▸ Exercise brief: In the entries below, go to the line containing "Task: Open the 提取音频 audio extraction tool" and repeat it along with every later line, exactly.
BEGIN Exercise materials
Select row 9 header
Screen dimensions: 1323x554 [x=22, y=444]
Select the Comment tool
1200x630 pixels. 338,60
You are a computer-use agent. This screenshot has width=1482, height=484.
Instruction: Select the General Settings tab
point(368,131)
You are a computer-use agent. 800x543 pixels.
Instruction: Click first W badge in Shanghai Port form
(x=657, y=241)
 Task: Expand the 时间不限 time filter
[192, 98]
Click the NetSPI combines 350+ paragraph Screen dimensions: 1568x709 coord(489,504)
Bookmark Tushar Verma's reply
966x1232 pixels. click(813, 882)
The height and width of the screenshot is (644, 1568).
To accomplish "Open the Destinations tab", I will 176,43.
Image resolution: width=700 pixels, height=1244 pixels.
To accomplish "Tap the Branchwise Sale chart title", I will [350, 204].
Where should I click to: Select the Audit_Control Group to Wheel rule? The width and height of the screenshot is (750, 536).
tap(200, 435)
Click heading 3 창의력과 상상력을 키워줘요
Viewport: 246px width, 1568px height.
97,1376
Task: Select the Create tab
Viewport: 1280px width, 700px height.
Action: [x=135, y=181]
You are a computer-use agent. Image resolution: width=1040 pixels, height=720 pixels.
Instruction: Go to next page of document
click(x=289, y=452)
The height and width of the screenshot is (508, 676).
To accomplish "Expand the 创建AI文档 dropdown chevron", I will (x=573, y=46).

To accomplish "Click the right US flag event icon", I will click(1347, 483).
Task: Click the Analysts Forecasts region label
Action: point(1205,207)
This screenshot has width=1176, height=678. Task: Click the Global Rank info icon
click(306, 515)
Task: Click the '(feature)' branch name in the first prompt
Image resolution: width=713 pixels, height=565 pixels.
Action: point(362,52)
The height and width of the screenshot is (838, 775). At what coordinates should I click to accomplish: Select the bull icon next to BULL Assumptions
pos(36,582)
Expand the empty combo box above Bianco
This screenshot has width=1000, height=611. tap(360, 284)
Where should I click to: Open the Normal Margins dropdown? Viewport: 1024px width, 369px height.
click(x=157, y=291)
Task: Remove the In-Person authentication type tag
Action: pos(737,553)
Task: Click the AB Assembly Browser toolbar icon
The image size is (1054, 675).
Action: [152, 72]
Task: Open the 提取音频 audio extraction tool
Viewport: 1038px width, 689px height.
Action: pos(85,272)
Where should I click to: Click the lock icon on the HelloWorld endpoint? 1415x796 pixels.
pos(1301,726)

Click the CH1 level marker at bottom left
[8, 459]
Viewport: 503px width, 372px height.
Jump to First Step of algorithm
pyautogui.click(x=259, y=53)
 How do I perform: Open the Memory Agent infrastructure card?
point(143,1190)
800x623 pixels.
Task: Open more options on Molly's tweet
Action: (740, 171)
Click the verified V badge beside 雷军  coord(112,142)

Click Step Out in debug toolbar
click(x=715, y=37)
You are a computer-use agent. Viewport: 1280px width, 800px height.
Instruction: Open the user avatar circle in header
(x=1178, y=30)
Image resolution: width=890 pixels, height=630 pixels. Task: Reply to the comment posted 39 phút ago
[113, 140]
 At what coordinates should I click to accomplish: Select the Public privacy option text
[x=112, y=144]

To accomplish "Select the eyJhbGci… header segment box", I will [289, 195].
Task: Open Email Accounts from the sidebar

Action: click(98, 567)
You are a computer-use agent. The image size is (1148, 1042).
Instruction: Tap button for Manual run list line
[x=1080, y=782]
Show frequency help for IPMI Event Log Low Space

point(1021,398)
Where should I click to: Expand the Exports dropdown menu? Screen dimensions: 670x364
END Exercise materials
▸ Output of the task:
Task: Open the 提取音频 audio extraction tool
Viewport: 1038px width, 689px height.
Action: pos(85,272)
Where should I click to: Click the lock icon on the HelloWorld endpoint? 1415x796 pixels.
pos(1301,726)

Click the CH1 level marker at bottom left
[8, 459]
Viewport: 503px width, 372px height.
Jump to First Step of algorithm
pyautogui.click(x=259, y=53)
 How do I perform: Open the Memory Agent infrastructure card?
point(143,1190)
800x623 pixels.
Task: Open more options on Molly's tweet
Action: (740, 171)
Click the verified V badge beside 雷军  coord(112,142)

Click Step Out in debug toolbar
click(x=715, y=37)
You are a computer-use agent. Viewport: 1280px width, 800px height.
Instruction: Open the user avatar circle in header
(x=1178, y=30)
Image resolution: width=890 pixels, height=630 pixels. Task: Reply to the comment posted 39 phút ago
[113, 140]
 At what coordinates should I click to accomplish: Select the Public privacy option text
[x=112, y=144]

To accomplish "Select the eyJhbGci… header segment box", I will [289, 195].
Task: Open Email Accounts from the sidebar

Action: click(98, 567)
You are a computer-use agent. The image size is (1148, 1042).
Instruction: Tap button for Manual run list line
[x=1080, y=782]
Show frequency help for IPMI Event Log Low Space

point(1021,398)
Where should I click to: Expand the Exports dropdown menu? Screen dimensions: 670x364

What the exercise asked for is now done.